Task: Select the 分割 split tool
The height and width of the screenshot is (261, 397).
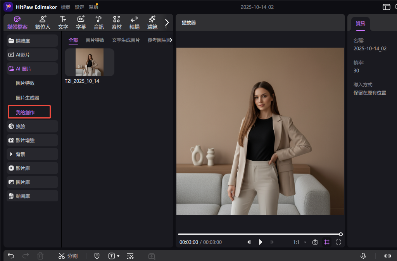Action: point(68,256)
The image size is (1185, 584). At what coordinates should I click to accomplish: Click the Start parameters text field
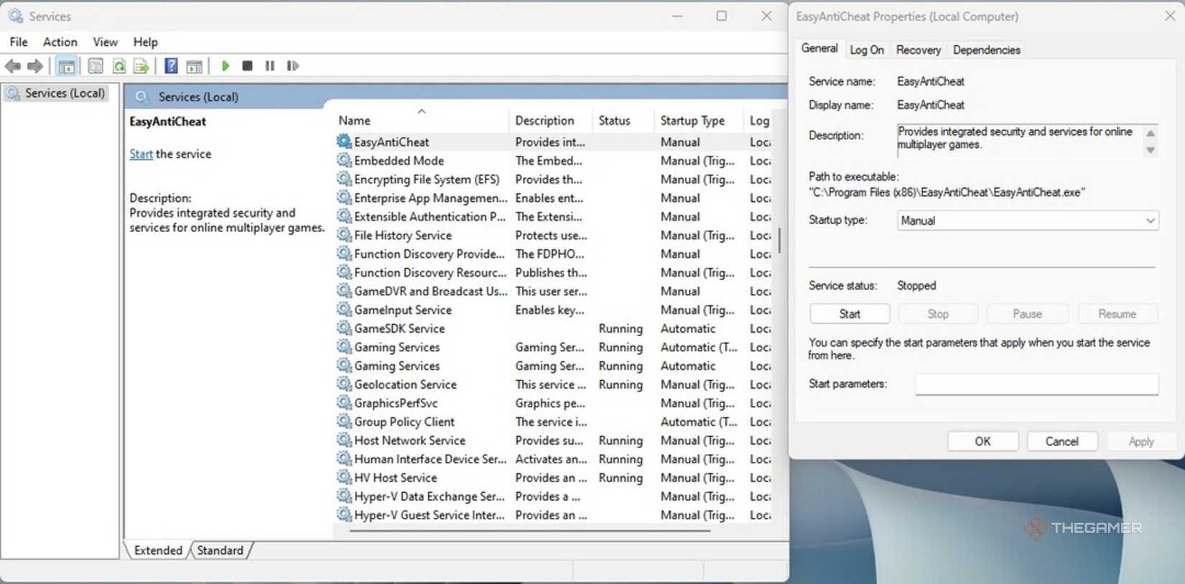tap(1036, 384)
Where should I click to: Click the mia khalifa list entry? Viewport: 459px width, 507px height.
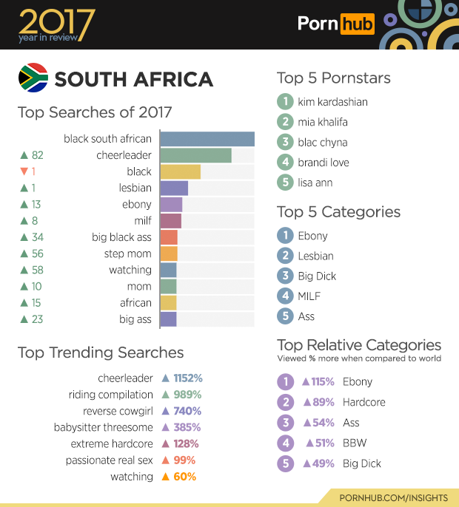pyautogui.click(x=322, y=122)
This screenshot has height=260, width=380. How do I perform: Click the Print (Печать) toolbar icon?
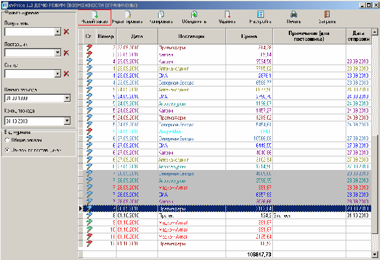(x=294, y=14)
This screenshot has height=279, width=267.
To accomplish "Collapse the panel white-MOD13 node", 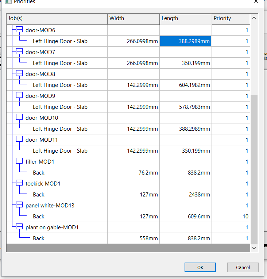I will click(19, 205).
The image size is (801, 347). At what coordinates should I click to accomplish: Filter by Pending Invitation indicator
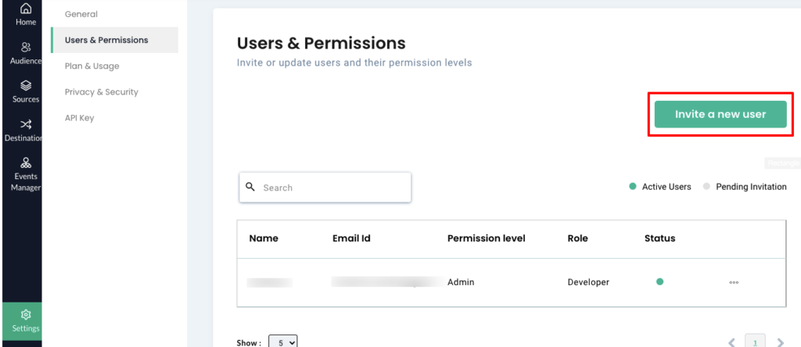(745, 187)
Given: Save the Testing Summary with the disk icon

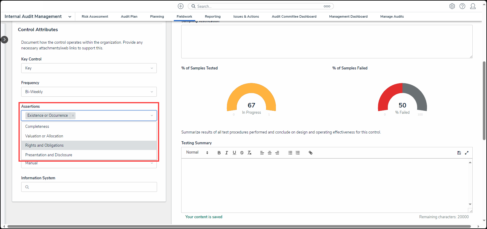Looking at the screenshot, I should 459,153.
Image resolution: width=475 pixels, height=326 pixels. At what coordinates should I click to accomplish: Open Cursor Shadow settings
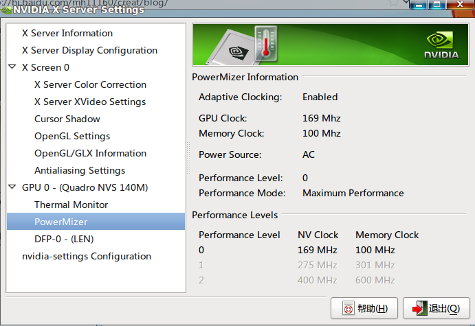tap(67, 119)
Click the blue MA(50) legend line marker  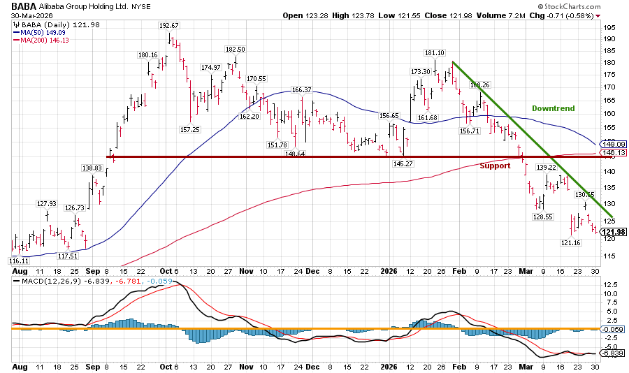(17, 32)
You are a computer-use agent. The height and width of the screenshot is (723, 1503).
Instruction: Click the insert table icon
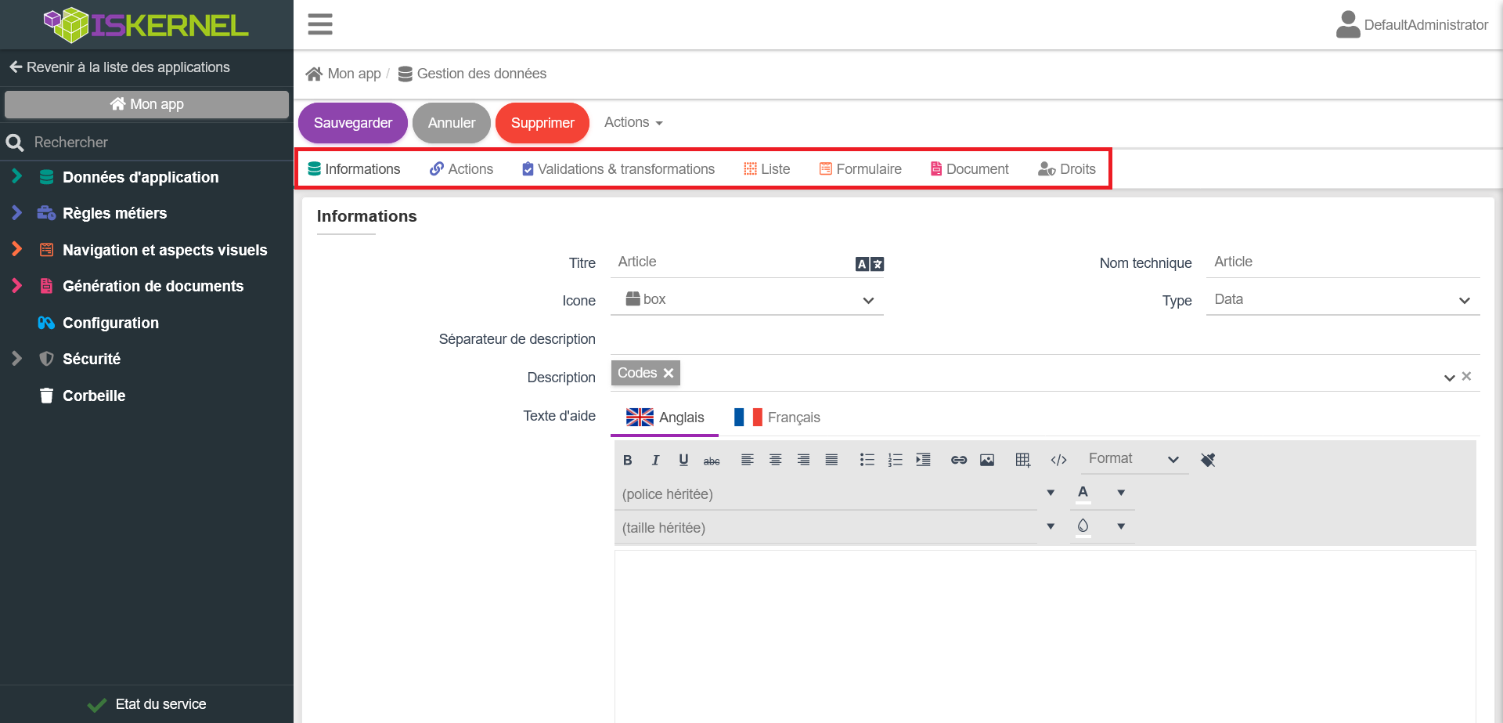pos(1022,461)
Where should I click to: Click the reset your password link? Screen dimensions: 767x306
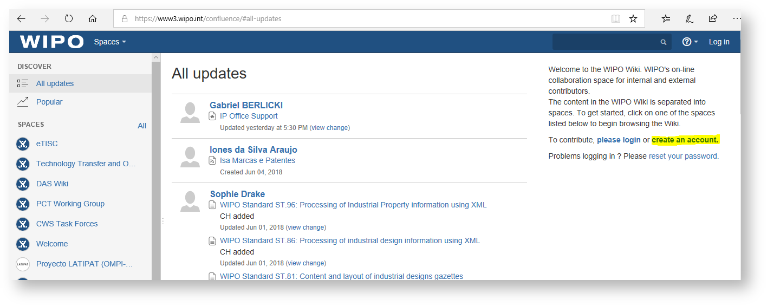tap(683, 156)
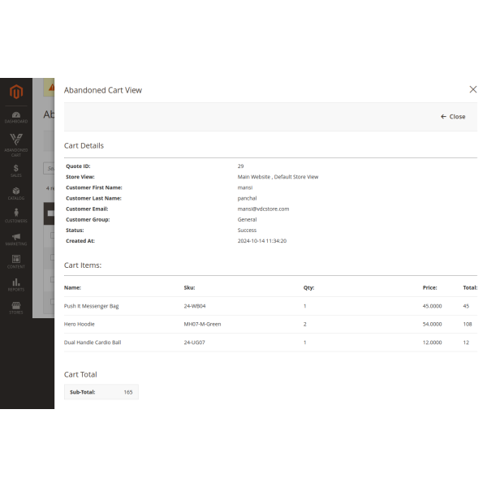Select the Abandoned Cart sidebar icon
This screenshot has height=487, width=487.
[x=16, y=144]
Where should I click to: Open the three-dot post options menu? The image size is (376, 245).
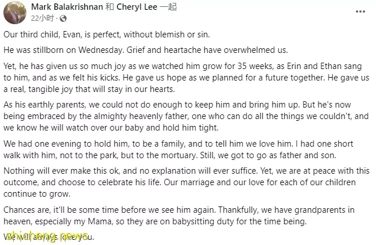tap(360, 12)
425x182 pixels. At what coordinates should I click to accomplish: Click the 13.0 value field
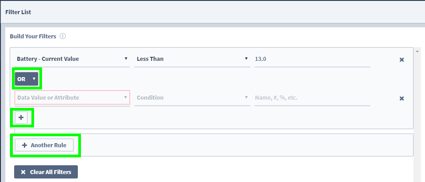[312, 59]
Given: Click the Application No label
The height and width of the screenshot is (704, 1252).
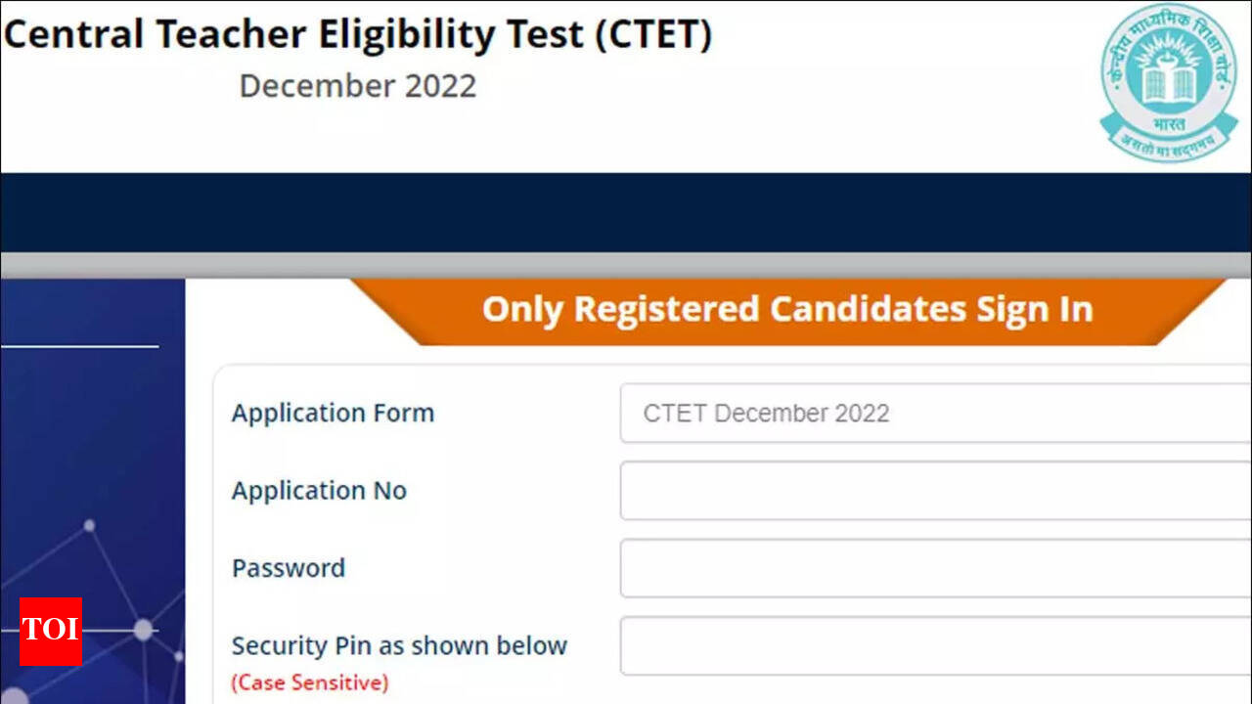Looking at the screenshot, I should (319, 490).
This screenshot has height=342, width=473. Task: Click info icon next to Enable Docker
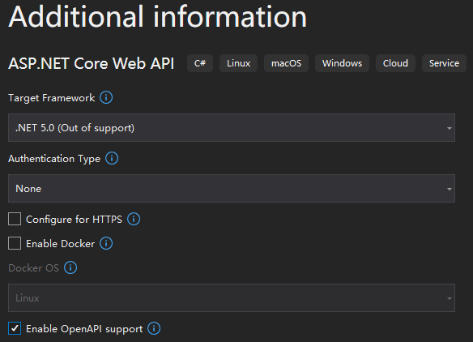tap(106, 243)
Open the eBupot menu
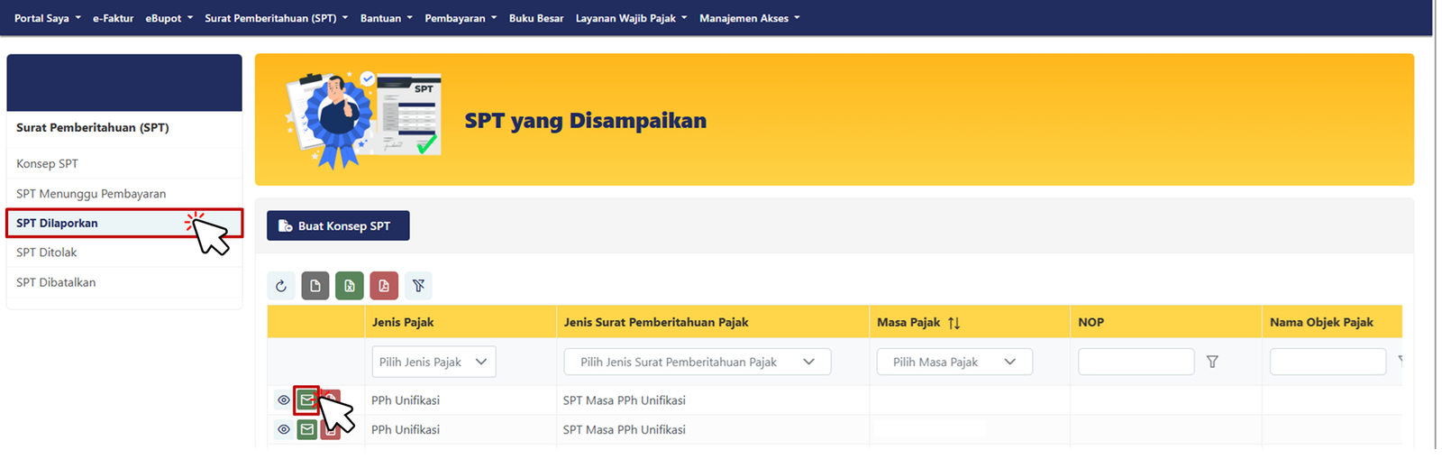 (169, 18)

> _Prompt_: Reproduce, with the pictures omitted, exactly those lines that run from the line with "Where should I click to: Click the reset" to the last line of the material, both ends included.

> _The answer_:
Where should I click to: Click the reset your password link? Screen dimensions: 767x306
tap(683, 156)
Select the Abandoned Cart sidebar icon
This screenshot has height=487, width=487.
[x=16, y=144]
Where should I click to: Open the three-dot post options menu? The image size is (376, 245).
tap(360, 12)
425x182 pixels. At what coordinates should I click to accomplish: Click the 13.0 value field
[312, 59]
Given: Click the Application No label
The height and width of the screenshot is (704, 1252).
Looking at the screenshot, I should (319, 490).
This screenshot has height=342, width=473. Task: Click info icon next to Enable Docker
tap(106, 243)
Open the eBupot menu
 (169, 18)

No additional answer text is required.